もし「本採用しない」と言われた場合は、正当な理由なのかどうか、労働局や弁護士さんにすぐ相談することをお勧めします。
「えっ。ウチの試用期間は1年以上だってさ。」という方はどうすべきでしょうか。試用期間が採用選考の段階では判らない業務遂行能力や適性を見定める性格をもっているわけですから、職種や業界によって、必要な長さも異なってくると思います。もっとも1年を超える不当に長い試用期間は「公序良俗に反する」として無効だとの裁判例もありますので、実情をよく見定めて、それが「人材の使い捨て」が疑われるような制度の場合は、さっさと転職活動を始めましょう。「入社してみたら試用期間が1年を超えていて、とても人材を大事にする会社とは思えない。」という転職動機は、次の応募先の面接官に充分な説得力を持つと思います。
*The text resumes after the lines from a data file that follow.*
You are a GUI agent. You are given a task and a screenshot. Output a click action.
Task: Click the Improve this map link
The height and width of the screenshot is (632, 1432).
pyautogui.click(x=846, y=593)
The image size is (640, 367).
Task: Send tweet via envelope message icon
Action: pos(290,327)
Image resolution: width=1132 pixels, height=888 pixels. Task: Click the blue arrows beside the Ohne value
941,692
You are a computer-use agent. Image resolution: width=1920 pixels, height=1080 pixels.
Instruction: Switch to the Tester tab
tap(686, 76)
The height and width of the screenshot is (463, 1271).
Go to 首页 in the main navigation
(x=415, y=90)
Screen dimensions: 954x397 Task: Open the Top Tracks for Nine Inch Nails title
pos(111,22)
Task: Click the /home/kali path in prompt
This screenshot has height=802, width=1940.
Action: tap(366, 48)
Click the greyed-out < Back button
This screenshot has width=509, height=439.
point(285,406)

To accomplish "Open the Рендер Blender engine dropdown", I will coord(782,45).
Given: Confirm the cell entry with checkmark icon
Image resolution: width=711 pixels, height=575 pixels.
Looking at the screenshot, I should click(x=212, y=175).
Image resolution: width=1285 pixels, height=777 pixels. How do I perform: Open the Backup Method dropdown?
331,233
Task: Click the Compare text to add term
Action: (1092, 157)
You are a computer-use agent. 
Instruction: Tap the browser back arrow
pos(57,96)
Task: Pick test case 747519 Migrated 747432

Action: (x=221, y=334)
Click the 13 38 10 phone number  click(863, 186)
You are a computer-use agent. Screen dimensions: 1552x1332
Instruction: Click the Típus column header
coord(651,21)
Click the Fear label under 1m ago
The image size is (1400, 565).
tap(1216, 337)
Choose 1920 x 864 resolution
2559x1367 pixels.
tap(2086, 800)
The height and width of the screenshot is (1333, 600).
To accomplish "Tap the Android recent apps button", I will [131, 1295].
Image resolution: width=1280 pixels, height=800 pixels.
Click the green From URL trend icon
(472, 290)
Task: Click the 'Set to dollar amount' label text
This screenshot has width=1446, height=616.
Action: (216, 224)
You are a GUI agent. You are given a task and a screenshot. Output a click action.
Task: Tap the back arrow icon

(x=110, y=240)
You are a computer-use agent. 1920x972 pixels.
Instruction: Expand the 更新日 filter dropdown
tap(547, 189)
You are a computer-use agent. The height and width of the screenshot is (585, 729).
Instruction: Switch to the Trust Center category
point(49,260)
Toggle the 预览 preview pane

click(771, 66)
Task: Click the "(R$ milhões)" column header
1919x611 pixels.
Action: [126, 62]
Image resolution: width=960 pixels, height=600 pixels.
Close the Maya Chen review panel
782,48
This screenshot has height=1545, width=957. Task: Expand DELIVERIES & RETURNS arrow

中途採用の場合の試用期間も、前述の調査ではその長さは、「3ヵ月程度」が65.7%ともっとも多く、次いで、「6ヵ月程度」が16.5%、「2ヵ月程度」が8.3%などとなっていて、新卒対象と大きくは変わりません。もしあなたがアルバイトから本採用になったりした場合、また有期契約を反復継続して無期雇用に転換した場合、長期間アルバイトや派遣社員で働いていた人を、そのまま同じ業務を行う正社員として採用する場合、すでに長期にわたる勤務状況がありすでに適性や能力は判断できているとされて、正社員登用時にあらためて試用期間を設ける必要はないと判断された裁判例もあることは、心の隅にしっかり刻んでおきましょう。
試用期間について、企業側が正しく理解していない場合もあるかもしれません。事前に就業規則や労働条件通知書の記載を確認し、不当でないかを自ら判断できるよう、知識を持っておくことが大事です。試用期間のことに限らず、厚生労働省の作成した「これってあり?~まんが知って役立つ労働法Q&A~」には目を通しておいてください。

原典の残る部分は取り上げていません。